There is a very strong argument to be made that the electric piano is the best instrument to learn first. Whether you dream of playing the violin like Andre Rieu, or thumping the tubs like Travis Barker, you will be better for it if you understand how the piano works. Indeed many accomplished musicians can attest to the fact that other instruments become easier once you’ve understood the piano.
Firstly, it is the only instrument that allows you to play seven octaves. An electric guitar or violin? Four. That means the range of possibilities for what you can play is almost twice as large on a piano. And if it is an electric piano, it means you can change the traditional sound to become strings, choir, harpsichord or a guitar tone. The world of music is opened up to you like with no other instrument.

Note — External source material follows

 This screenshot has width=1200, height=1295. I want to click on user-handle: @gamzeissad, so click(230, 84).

This also has flow on effects for how you read sheet music. Because the keyboard covers the notes from both the treble and the bass clefs, you become much more well rounded than the guitarists who are stuck in their Every Good Boy Deserves Fruit world, or the bassists who cannot move beyond Good Boys Do Fine Always. If you decide to venture onto another instrument after the piano, you are set up to succeed before you’ve even started.

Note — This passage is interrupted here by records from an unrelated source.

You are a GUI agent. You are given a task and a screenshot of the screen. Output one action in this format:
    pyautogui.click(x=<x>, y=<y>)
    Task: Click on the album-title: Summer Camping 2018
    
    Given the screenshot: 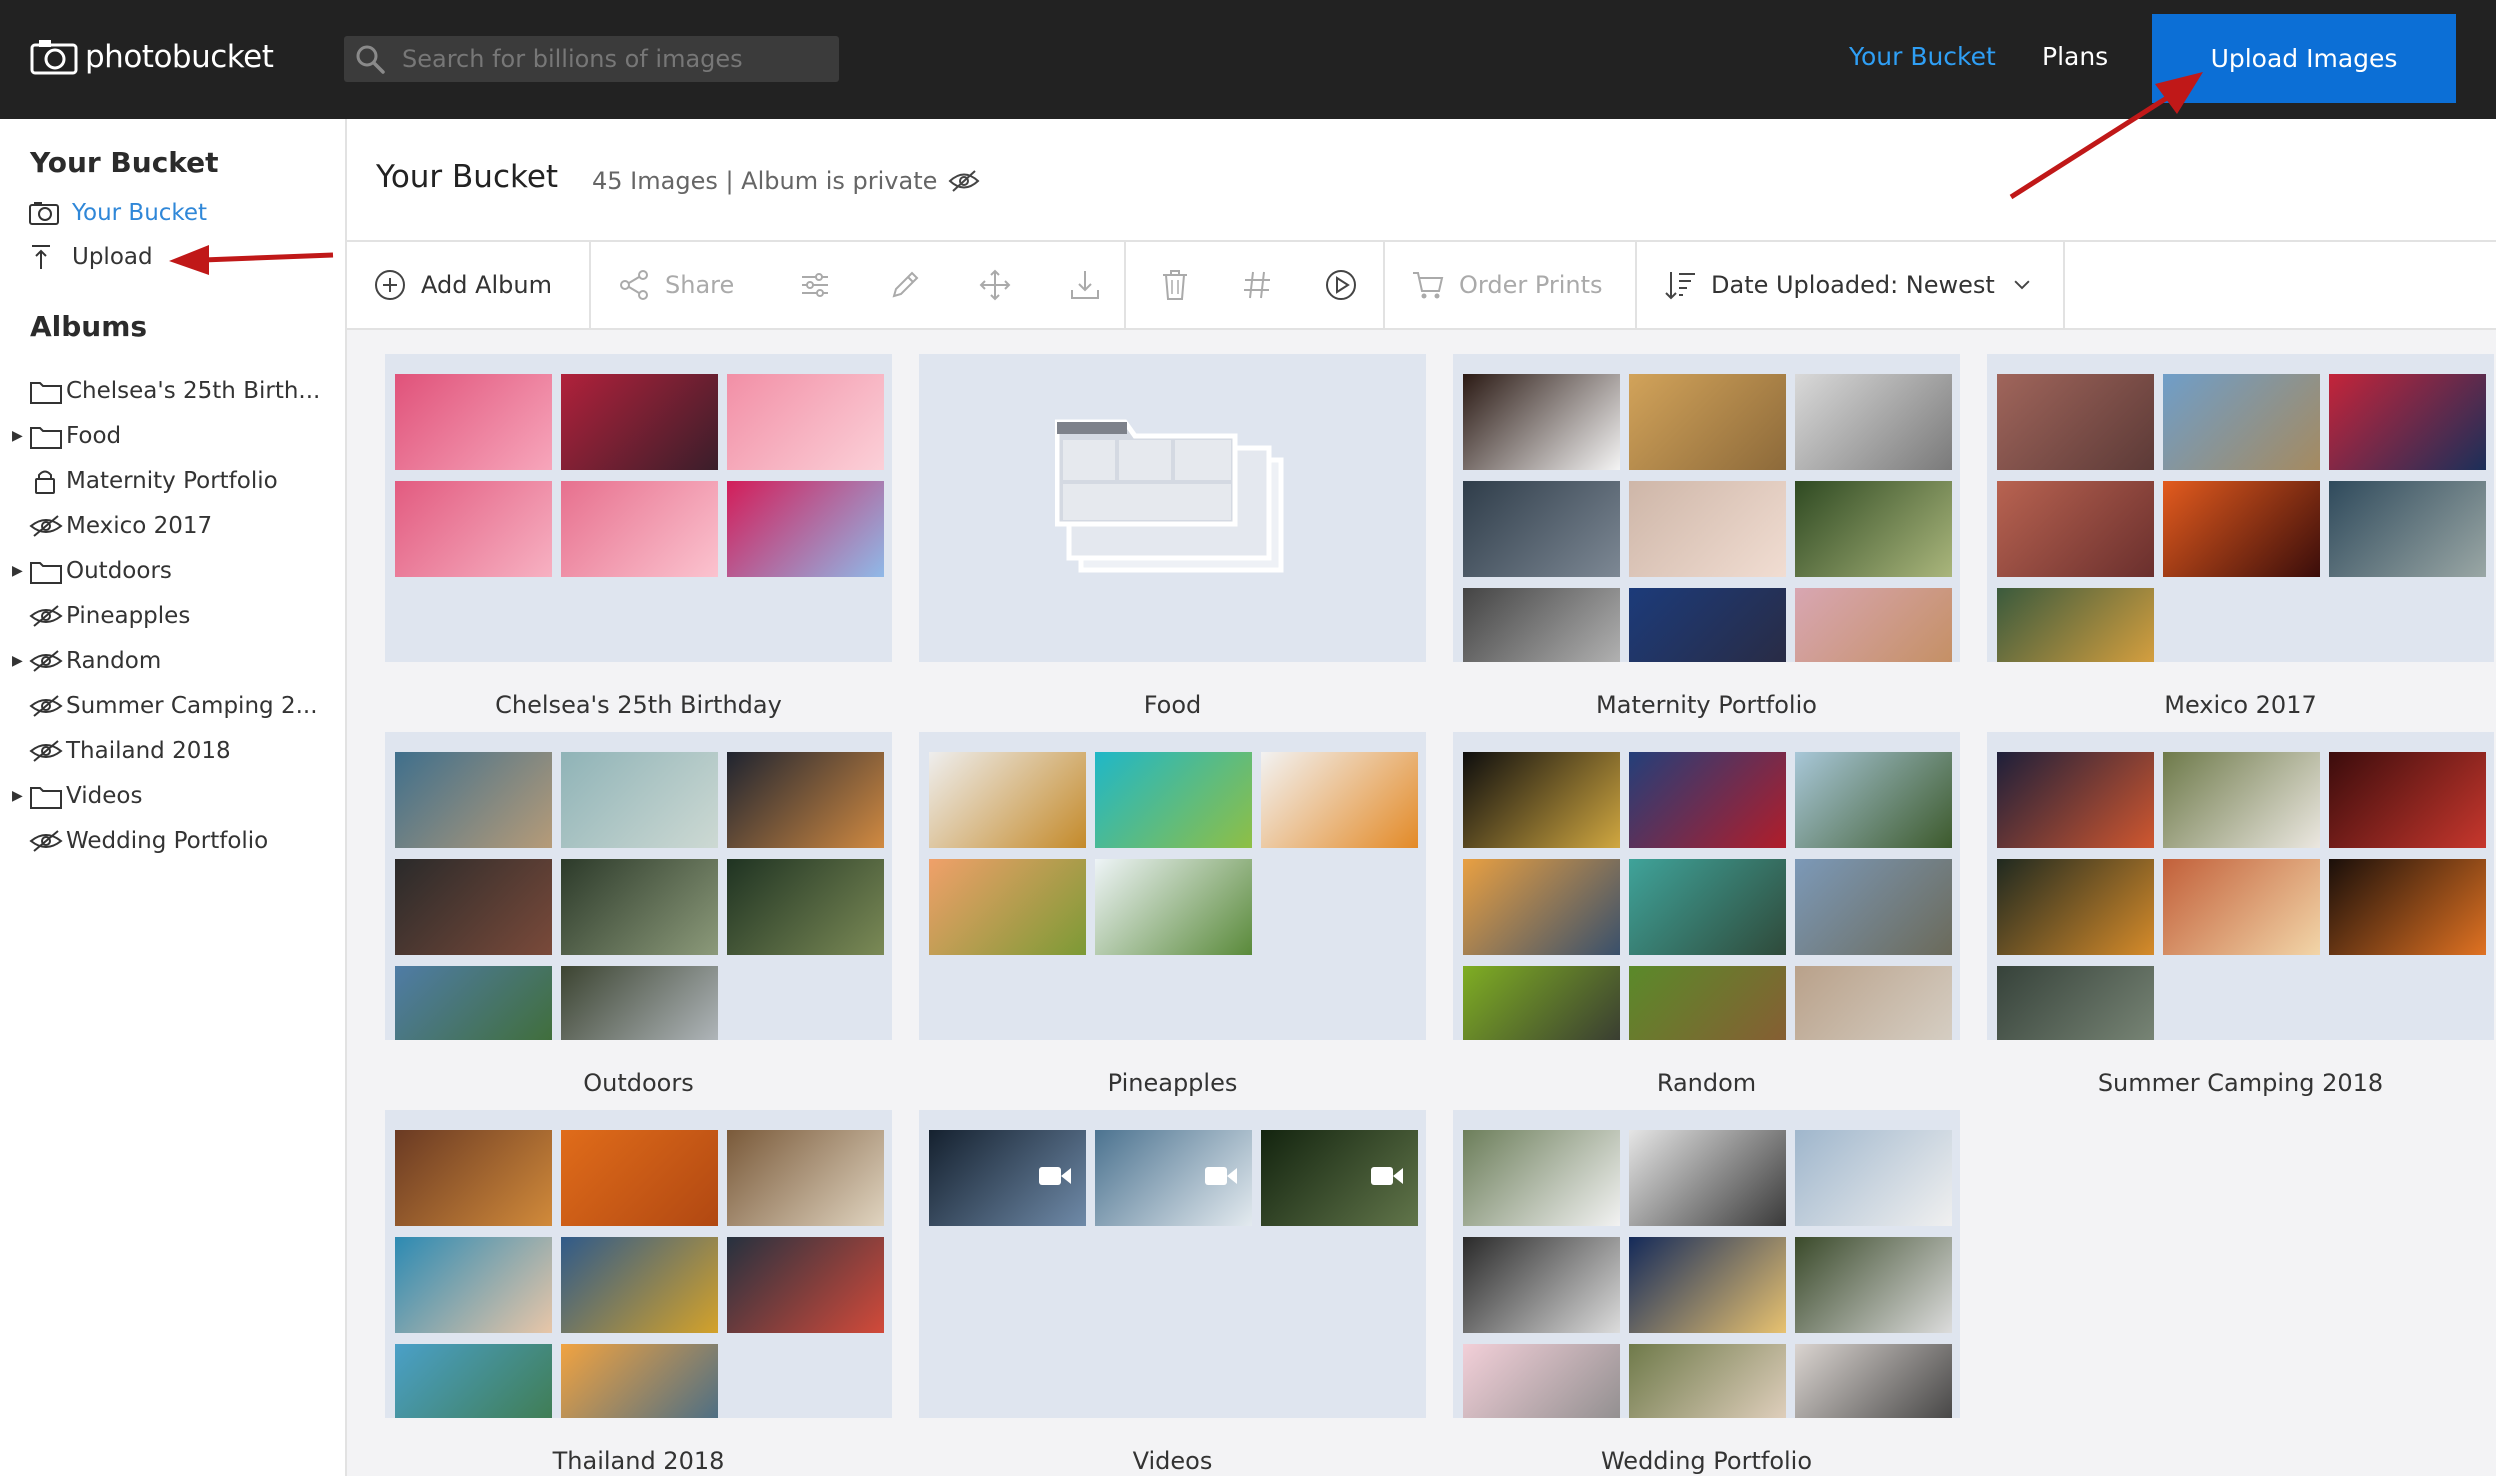 What is the action you would take?
    pyautogui.click(x=2240, y=1083)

Secondly, the electric piano allows you to play both rhythm and melody at the same time. Most other instruments approach these as separate styles, and it is not until you are very good that you can begin to integrate them (think Classical Gas as a good example of how this might sound on the guitar). With a piano, playing both at the same time becomes your bread and butter. You will know to fit into the pocket of a rhythm section which will become incredibly helpful if you pick up an instrument like the bass or anything percussion. On the other hand (quite literally), you’ll understand how to create the beauty of a melodic line which will serve you well if you were to become a vocalist, lead guitarist or any other stringed instrument. In most cases, these ‘lead’ players actually tend to complement the other musicians better if they’ve come off the piano because they intuitively know how to make the melodic blend with the rhythmic.

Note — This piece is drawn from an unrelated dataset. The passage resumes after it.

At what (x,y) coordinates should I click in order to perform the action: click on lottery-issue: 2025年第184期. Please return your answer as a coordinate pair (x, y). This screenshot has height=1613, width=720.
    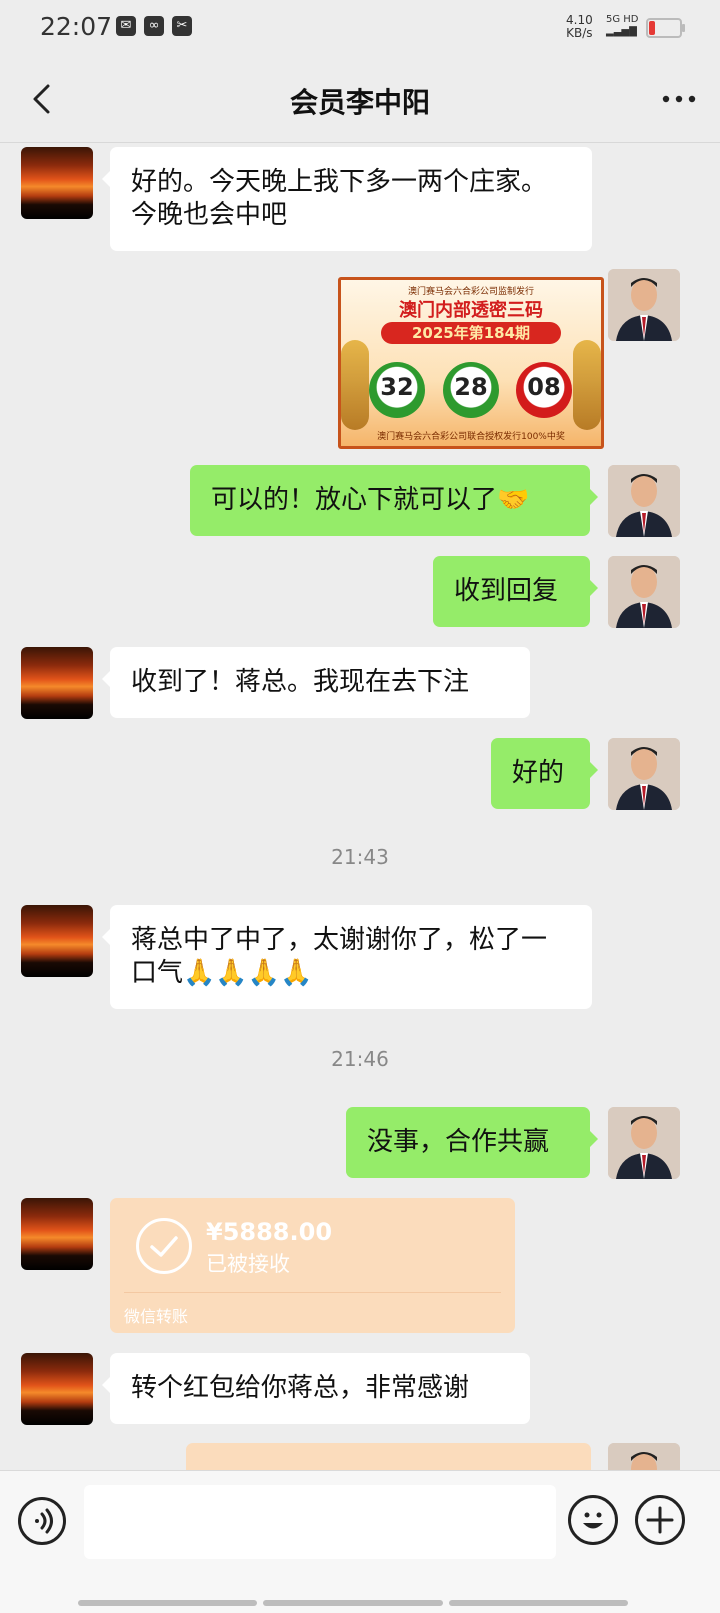
    Looking at the image, I should click on (471, 333).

Finally, the piano is technically a stringed instrument, yet it requires percussive movement to produce sound. So, you are really covering all bases of musicianship on the piano. Of course, if it happens to be an electric piano, you can adjust the tone so that the percussive playing is complemented by a percussive tone. You can become a multi-instrumentalist without ever leaving your keyboard!
It should come as no surprise when we see famous musicians move off their main instrument and begin to play the piano. The chances are good that they started there, and that is why they became so good at their own instrument.
Get on the piano. You’ll never look back.